问题
Can someone explain how to find the number of Hamiltonian cycles in a complete undirected graph?
Wikipedia says that the formula is (n-1)!/2, but when I calculated using this formula, K3 has only one cycle and K4 has 5. Was my calculation incorrect?
回答1:
Since the graph is complete, any permutation starting with a fixed vertex gives an (almost) unique cycle (the last vertex in the permutation will have an edge back to the first, fixed vertex.
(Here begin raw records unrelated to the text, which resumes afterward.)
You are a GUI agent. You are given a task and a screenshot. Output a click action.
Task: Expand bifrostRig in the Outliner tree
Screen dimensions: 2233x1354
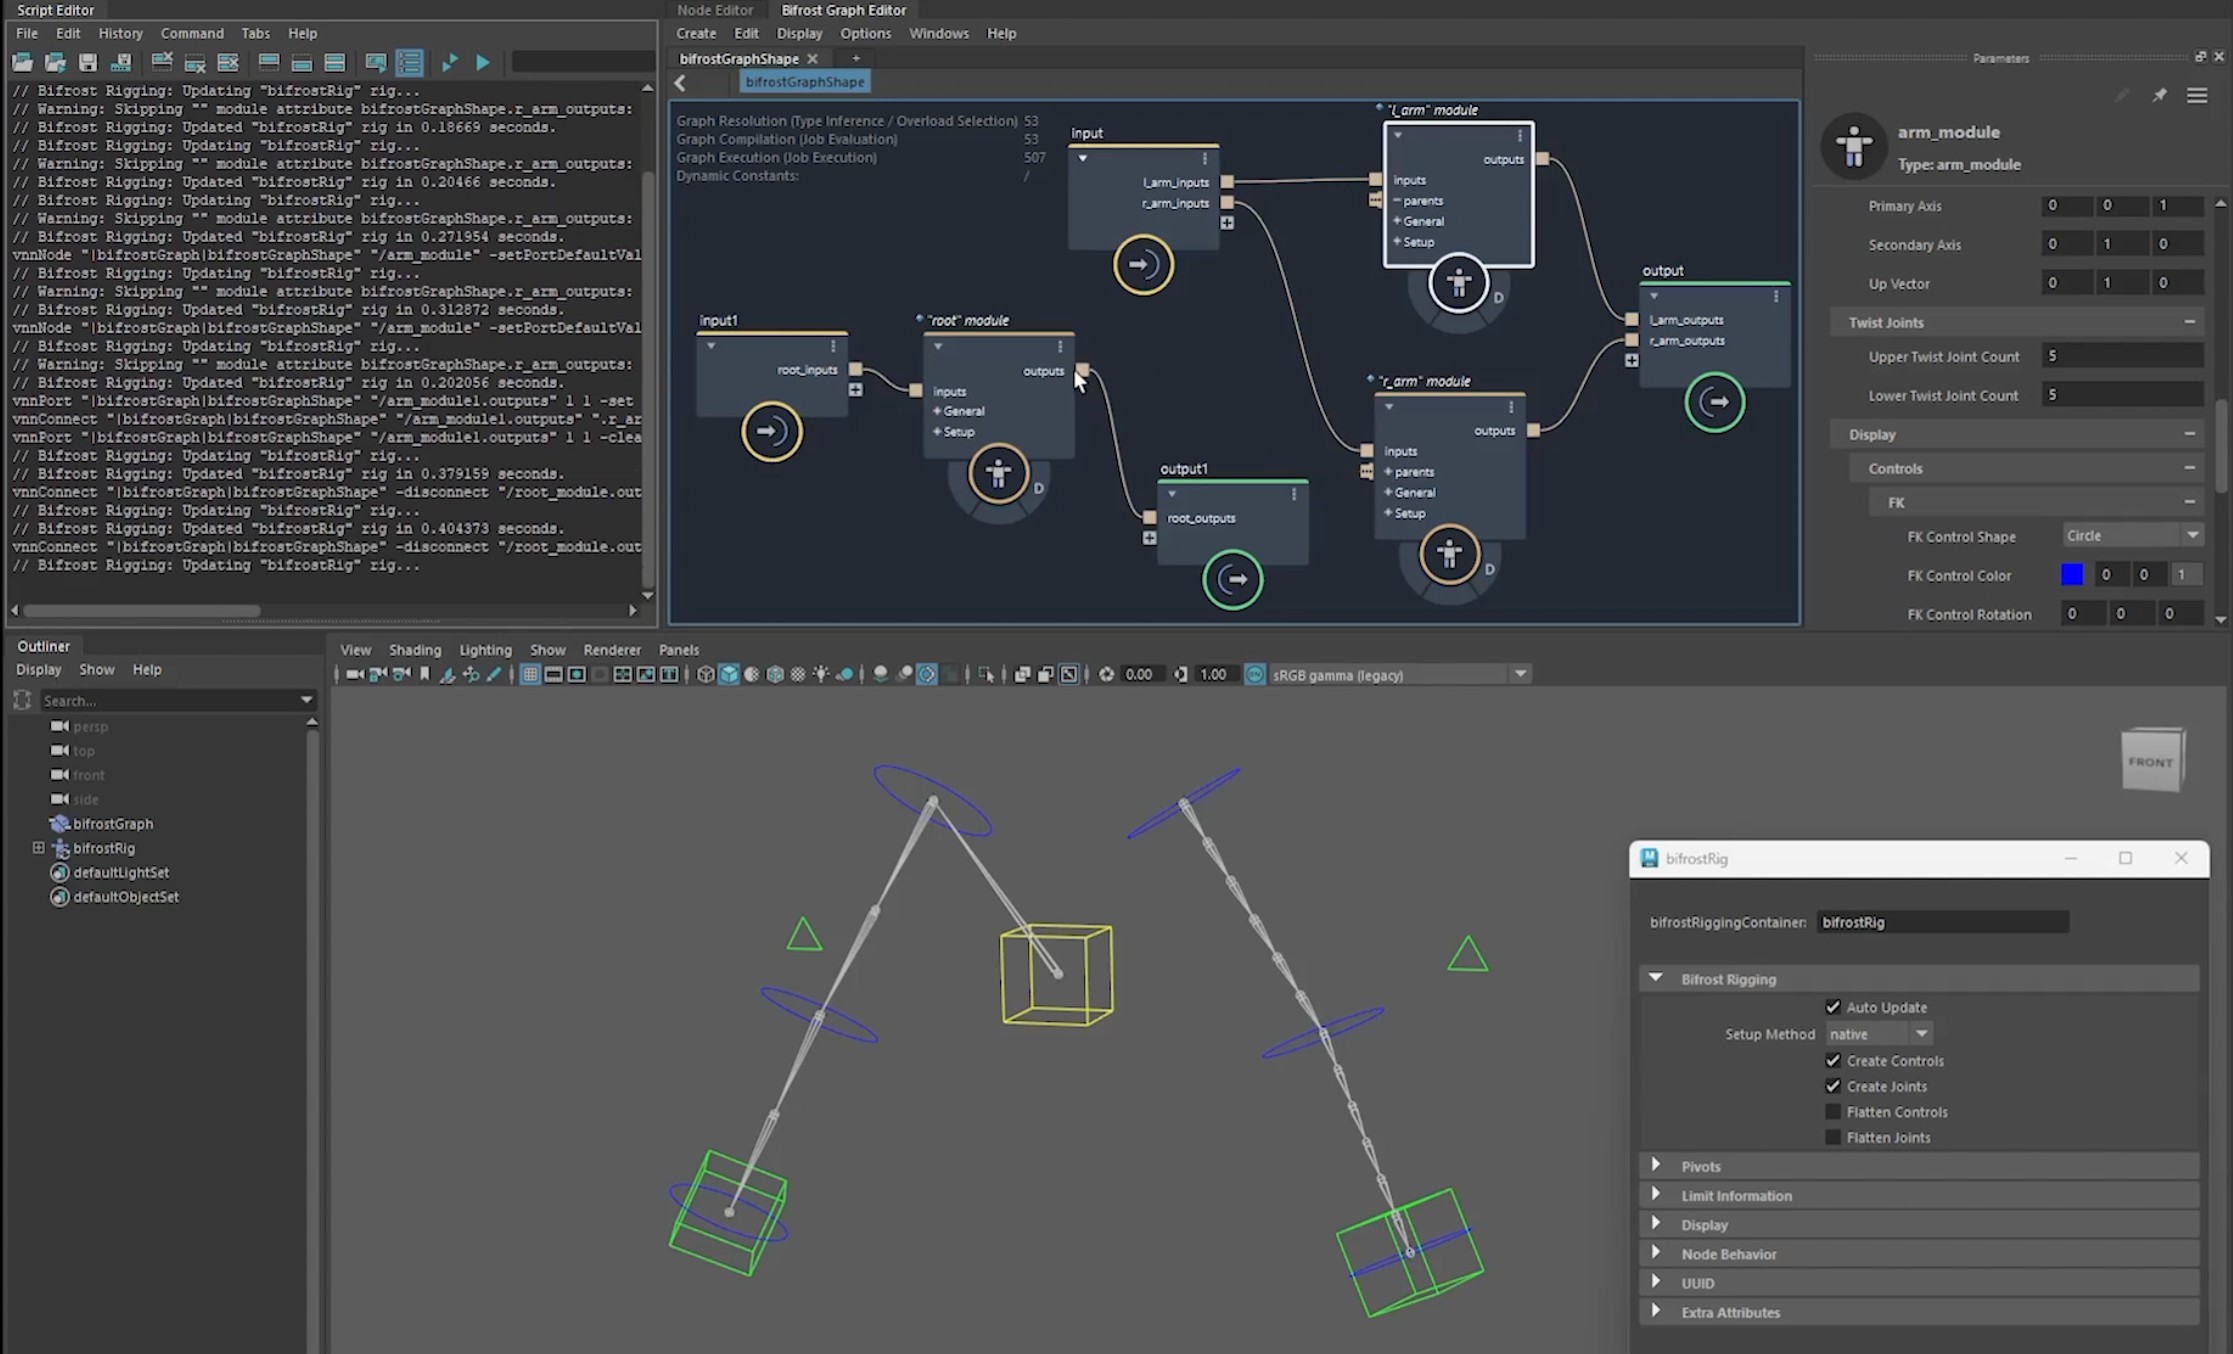point(38,848)
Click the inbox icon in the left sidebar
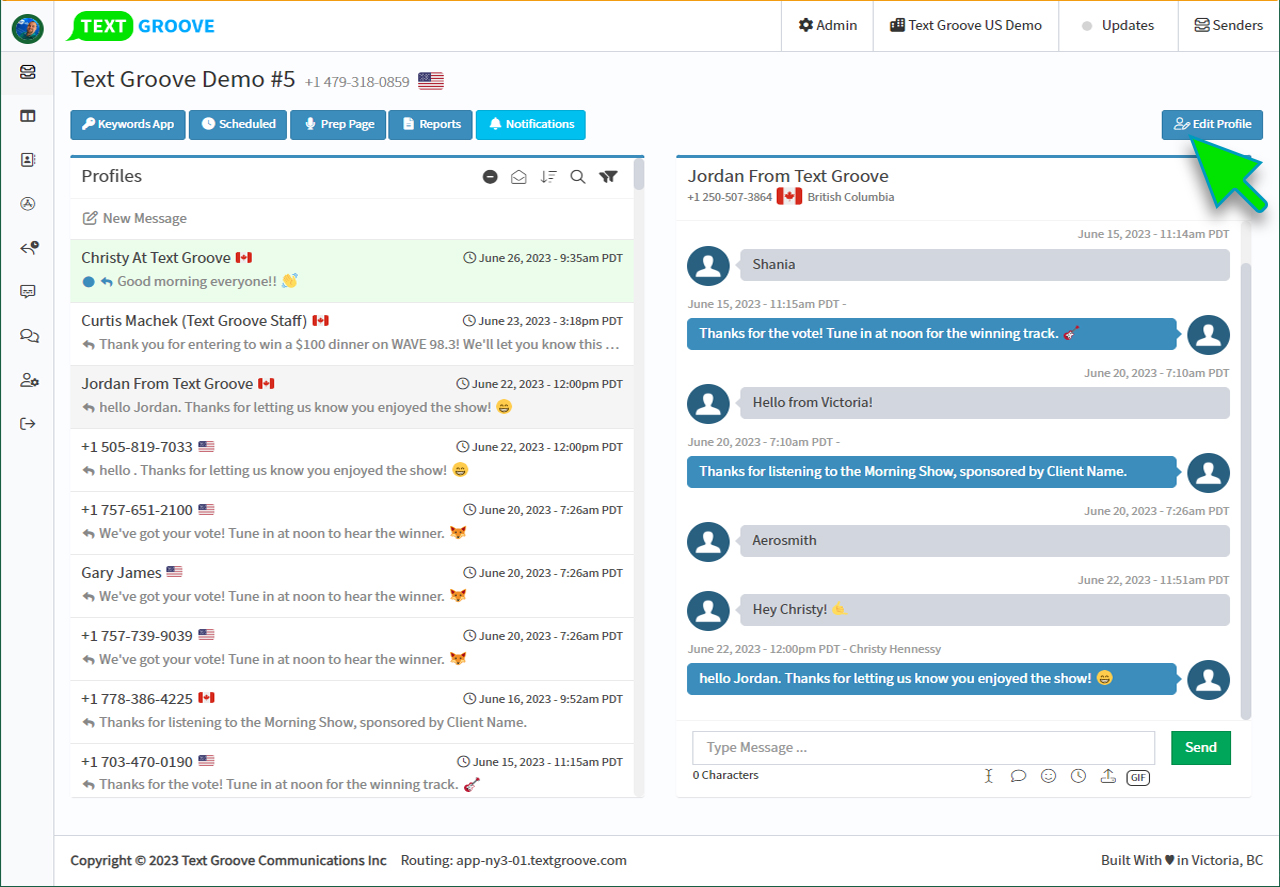This screenshot has width=1280, height=887. [28, 72]
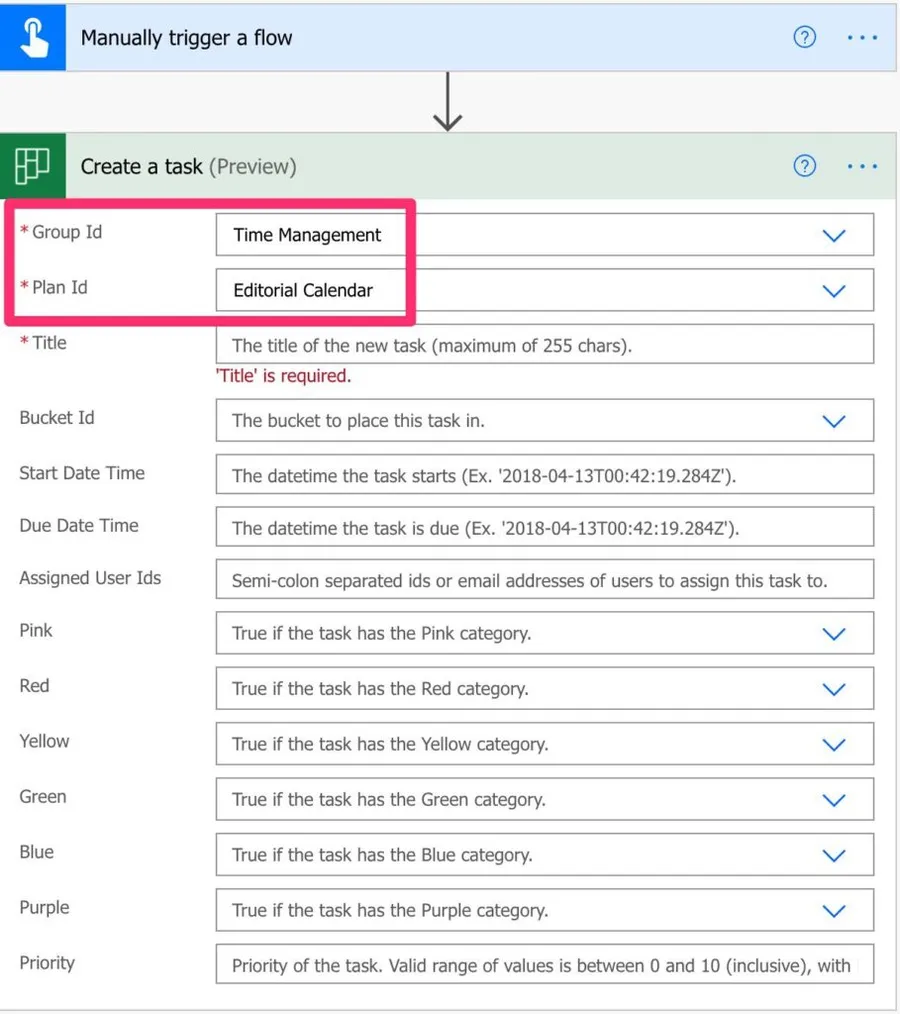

Except for one thing: if you visit the vertices in the cycle in reverse order, then that's really the same cycle (because of this, the number is half of what permutations of (n-1) vertices would give you).
e.g. for vertices 1,2,3, fix "1" and you have:
123 132
but 123 reversed (321) is a rotation of (132), because 32 is 23 reversed.
There are (n-1)! permutations of the non-fixed vertices, and half of those are the reverse of another, so there are (n-1)!/2 distinct Hamiltonian cycles in the complete graph of n vertices.
回答2:
In answer to your Google Code Jam comment, see this SO question
回答3:
I think when we have a Hamiltonian cycle since each vertex lies in the Hamiltonian cycle if we consider one vertex as starting and ending cycle . we should use 2 edges of this vertex.So we have (n-1)(n-2)/2 Hamiltonian cycle because we should select 2 edges of n-1 edges which linked to this vertex.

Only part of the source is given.